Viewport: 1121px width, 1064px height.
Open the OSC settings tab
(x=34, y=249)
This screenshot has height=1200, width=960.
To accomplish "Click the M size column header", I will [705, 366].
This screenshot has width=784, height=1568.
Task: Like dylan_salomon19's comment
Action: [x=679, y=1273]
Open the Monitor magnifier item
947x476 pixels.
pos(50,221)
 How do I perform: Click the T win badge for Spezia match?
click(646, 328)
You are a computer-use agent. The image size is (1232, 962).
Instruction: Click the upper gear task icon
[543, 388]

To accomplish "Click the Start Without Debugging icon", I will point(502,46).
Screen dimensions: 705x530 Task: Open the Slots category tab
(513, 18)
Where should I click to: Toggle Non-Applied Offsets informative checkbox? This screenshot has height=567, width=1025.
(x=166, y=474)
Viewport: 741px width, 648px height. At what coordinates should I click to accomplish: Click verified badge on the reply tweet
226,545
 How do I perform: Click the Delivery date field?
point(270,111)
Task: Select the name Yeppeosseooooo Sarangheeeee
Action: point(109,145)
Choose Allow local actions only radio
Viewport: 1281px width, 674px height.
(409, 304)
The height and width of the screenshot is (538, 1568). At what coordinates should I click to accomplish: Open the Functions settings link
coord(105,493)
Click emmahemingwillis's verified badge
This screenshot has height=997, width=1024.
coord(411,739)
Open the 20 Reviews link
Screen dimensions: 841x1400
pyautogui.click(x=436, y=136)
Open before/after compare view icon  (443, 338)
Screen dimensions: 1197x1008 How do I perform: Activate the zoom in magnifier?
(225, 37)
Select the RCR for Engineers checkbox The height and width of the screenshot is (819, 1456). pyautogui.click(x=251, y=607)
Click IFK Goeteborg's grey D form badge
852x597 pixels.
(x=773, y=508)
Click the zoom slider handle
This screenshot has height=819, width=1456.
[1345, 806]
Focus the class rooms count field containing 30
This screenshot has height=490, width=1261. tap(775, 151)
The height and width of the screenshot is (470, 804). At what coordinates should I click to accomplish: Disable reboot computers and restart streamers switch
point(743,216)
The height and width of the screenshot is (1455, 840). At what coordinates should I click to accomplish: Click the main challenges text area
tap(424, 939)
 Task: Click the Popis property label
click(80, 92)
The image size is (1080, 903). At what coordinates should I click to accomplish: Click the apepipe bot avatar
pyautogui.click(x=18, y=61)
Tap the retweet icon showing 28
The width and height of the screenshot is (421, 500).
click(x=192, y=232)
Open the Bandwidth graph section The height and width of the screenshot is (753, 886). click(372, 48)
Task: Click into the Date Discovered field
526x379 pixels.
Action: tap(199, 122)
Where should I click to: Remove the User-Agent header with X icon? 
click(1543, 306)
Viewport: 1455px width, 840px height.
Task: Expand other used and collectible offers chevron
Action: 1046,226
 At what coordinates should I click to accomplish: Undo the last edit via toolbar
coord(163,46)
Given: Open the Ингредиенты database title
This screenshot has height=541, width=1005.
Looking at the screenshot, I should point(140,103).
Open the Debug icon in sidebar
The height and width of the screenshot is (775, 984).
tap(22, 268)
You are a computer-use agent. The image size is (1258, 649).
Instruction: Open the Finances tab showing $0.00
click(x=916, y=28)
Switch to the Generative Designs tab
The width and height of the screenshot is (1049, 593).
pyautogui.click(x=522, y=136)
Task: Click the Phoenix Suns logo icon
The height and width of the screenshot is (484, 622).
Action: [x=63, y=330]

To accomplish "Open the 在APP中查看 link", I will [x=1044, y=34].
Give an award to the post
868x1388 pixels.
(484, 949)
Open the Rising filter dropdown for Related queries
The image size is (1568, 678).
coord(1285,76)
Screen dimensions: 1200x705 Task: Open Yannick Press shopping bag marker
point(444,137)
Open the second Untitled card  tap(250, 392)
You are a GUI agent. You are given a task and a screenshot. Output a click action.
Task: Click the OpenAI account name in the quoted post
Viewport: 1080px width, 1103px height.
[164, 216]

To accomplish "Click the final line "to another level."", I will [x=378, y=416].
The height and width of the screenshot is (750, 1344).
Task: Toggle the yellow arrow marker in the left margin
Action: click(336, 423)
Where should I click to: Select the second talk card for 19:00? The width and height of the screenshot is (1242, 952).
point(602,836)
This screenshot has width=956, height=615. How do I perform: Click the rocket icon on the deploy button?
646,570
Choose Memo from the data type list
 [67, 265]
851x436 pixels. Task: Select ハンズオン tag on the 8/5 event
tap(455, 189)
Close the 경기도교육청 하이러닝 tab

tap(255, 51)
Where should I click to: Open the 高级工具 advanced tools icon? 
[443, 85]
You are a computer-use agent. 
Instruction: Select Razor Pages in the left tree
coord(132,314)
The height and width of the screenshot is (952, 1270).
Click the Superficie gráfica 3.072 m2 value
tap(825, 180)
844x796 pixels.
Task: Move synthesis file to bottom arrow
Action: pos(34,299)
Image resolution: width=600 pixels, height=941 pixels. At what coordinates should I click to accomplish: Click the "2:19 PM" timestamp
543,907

----------

__ACTIVITY__
Please output each record exactly as it appears above.

__WRITTEN ANSWER__
Viewport: 1121px width, 1064px height.
Open the OSC settings tab
(x=34, y=249)
This screenshot has height=1200, width=960.
To accomplish "Click the M size column header", I will [705, 366].
This screenshot has width=784, height=1568.
Task: Like dylan_salomon19's comment
Action: [x=679, y=1273]
Open the Monitor magnifier item
947x476 pixels.
pos(50,221)
 How do I perform: Click the T win badge for Spezia match?
click(646, 328)
You are a computer-use agent. The image size is (1232, 962).
Instruction: Click the upper gear task icon
[543, 388]

To accomplish "Click the Start Without Debugging icon", I will point(502,46).
Screen dimensions: 705x530 Task: Open the Slots category tab
(513, 18)
Where should I click to: Toggle Non-Applied Offsets informative checkbox? This screenshot has height=567, width=1025.
(x=166, y=474)
Viewport: 741px width, 648px height. At what coordinates should I click to accomplish: Click verified badge on the reply tweet
226,545
 How do I perform: Click the Delivery date field?
point(270,111)
Task: Select the name Yeppeosseooooo Sarangheeeee
Action: point(109,145)
Choose Allow local actions only radio
Viewport: 1281px width, 674px height.
(409, 304)
The height and width of the screenshot is (538, 1568). At what coordinates should I click to accomplish: Open the Functions settings link
coord(105,493)
Click emmahemingwillis's verified badge
This screenshot has height=997, width=1024.
coord(411,739)
Open the 20 Reviews link
Screen dimensions: 841x1400
pyautogui.click(x=436, y=136)
Open before/after compare view icon  (443, 338)
Screen dimensions: 1197x1008 How do I perform: Activate the zoom in magnifier?
(225, 37)
Select the RCR for Engineers checkbox The height and width of the screenshot is (819, 1456). pyautogui.click(x=251, y=607)
Click IFK Goeteborg's grey D form badge
852x597 pixels.
(x=773, y=508)
Click the zoom slider handle
This screenshot has height=819, width=1456.
[1345, 806]
Focus the class rooms count field containing 30
This screenshot has height=490, width=1261. tap(775, 151)
The height and width of the screenshot is (470, 804). At what coordinates should I click to accomplish: Disable reboot computers and restart streamers switch
point(743,216)
The height and width of the screenshot is (1455, 840). At what coordinates should I click to accomplish: Click the main challenges text area
tap(424, 939)
 Task: Click the Popis property label
click(80, 92)
The image size is (1080, 903). At what coordinates should I click to accomplish: Click the apepipe bot avatar
pyautogui.click(x=18, y=61)
Tap the retweet icon showing 28
The width and height of the screenshot is (421, 500).
click(x=192, y=232)
Open the Bandwidth graph section The height and width of the screenshot is (753, 886). click(372, 48)
Task: Click into the Date Discovered field
526x379 pixels.
Action: tap(199, 122)
Where should I click to: Remove the User-Agent header with X icon? 
click(1543, 306)
Viewport: 1455px width, 840px height.
Task: Expand other used and collectible offers chevron
Action: 1046,226
 At what coordinates should I click to accomplish: Undo the last edit via toolbar
coord(163,46)
Given: Open the Ингредиенты database title
This screenshot has height=541, width=1005.
Looking at the screenshot, I should point(140,103).
Open the Debug icon in sidebar
The height and width of the screenshot is (775, 984).
tap(22, 268)
You are a computer-use agent. The image size is (1258, 649).
Instruction: Open the Finances tab showing $0.00
click(x=916, y=28)
Switch to the Generative Designs tab
The width and height of the screenshot is (1049, 593).
pyautogui.click(x=522, y=136)
Task: Click the Phoenix Suns logo icon
The height and width of the screenshot is (484, 622).
Action: [x=63, y=330]

To accomplish "Open the 在APP中查看 link", I will [x=1044, y=34].
Give an award to the post
868x1388 pixels.
(484, 949)
Open the Rising filter dropdown for Related queries
The image size is (1568, 678).
coord(1285,76)
Screen dimensions: 1200x705 Task: Open Yannick Press shopping bag marker
point(444,137)
Open the second Untitled card  tap(250, 392)
You are a GUI agent. You are given a task and a screenshot. Output a click action.
Task: Click the OpenAI account name in the quoted post
Viewport: 1080px width, 1103px height.
[164, 216]

To accomplish "Click the final line "to another level."", I will [x=378, y=416].
The height and width of the screenshot is (750, 1344).
Task: Toggle the yellow arrow marker in the left margin
Action: click(336, 423)
Where should I click to: Select the second talk card for 19:00? The width and height of the screenshot is (1242, 952).
point(602,836)
This screenshot has width=956, height=615. How do I perform: Click the rocket icon on the deploy button?
646,570
Choose Memo from the data type list
 [67, 265]
851x436 pixels. Task: Select ハンズオン tag on the 8/5 event
tap(455, 189)
Close the 경기도교육청 하이러닝 tab

tap(255, 51)
Where should I click to: Open the 高级工具 advanced tools icon? 
[443, 85]
You are a computer-use agent. 
Instruction: Select Razor Pages in the left tree
coord(132,314)
The height and width of the screenshot is (952, 1270).
Click the Superficie gráfica 3.072 m2 value
tap(825, 180)
844x796 pixels.
Task: Move synthesis file to bottom arrow
Action: pos(34,299)
Image resolution: width=600 pixels, height=941 pixels. At what coordinates should I click to accomplish: Click the "2:19 PM" timestamp
543,907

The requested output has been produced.